2.2.3. Post treatment

After treatment, the rats were monitored and observed individually every thirty minutes during the day and then daily for 14 days. An information collection card was drawn up for each rat in order to collect any signs of toxicity (changes in the skin, hair, eyes, appearance of oedema, as well as the respiratory system, death). The following examinations were conducted.

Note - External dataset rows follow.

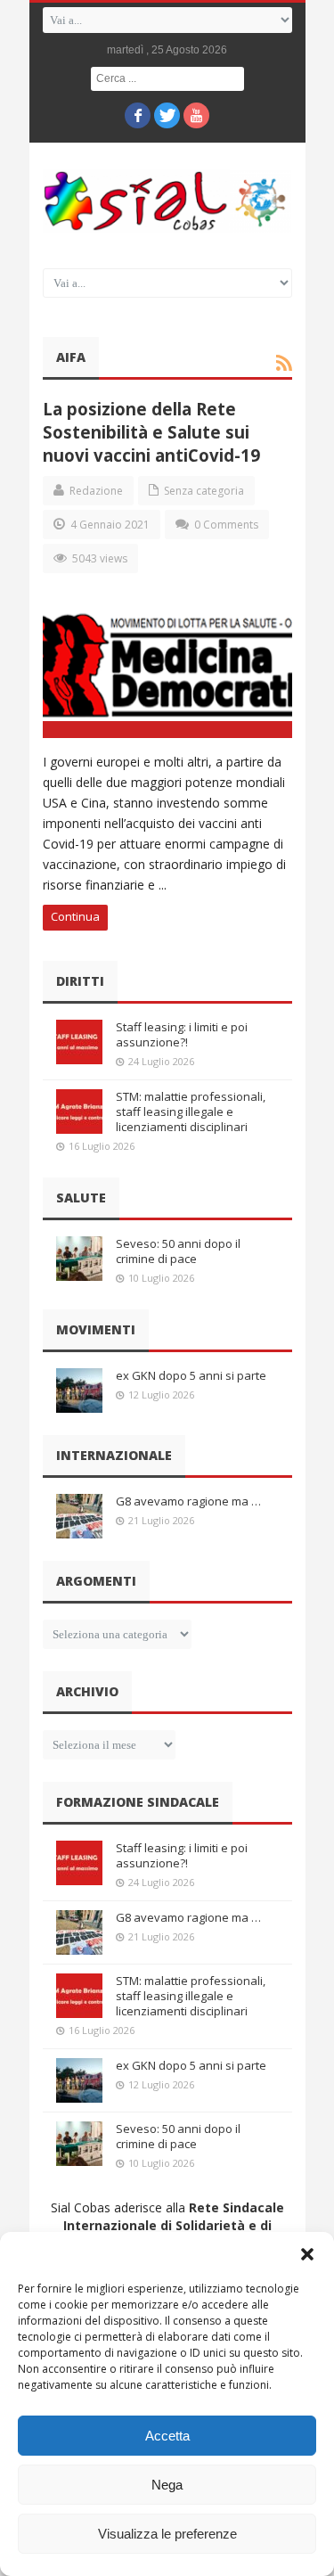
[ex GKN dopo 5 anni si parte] (79, 1390)
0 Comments (226, 524)
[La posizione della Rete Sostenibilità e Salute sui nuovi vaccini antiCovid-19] (167, 666)
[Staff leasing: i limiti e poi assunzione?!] (79, 1042)
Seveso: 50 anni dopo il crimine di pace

Hematological Examinations. The hematological examinations were carried out using a SYSMEX KX 21N. These included red blood cell count, white blood cell count, and determination of the hemoglobin (Hb), hematocrit (HTE), mean corpuscular volume (MCV), the mean corpuscular hemoglobin (MCH), and mean corpuscular hemoglobin concentration (MCHC).

Biochemical Examinations. These were urea, creatinine, and transaminases.

Histological Examinations. Histological sections were made at the histopathology laboratory of ISBA and the pathomorphological study consists of the staining with hematoxylin of thin sections of 5 μm thickness and observation under an optical microscope. Histological analysis of the liver and kidney was performed according to the basic techniques described by Smith and Bruton (1977).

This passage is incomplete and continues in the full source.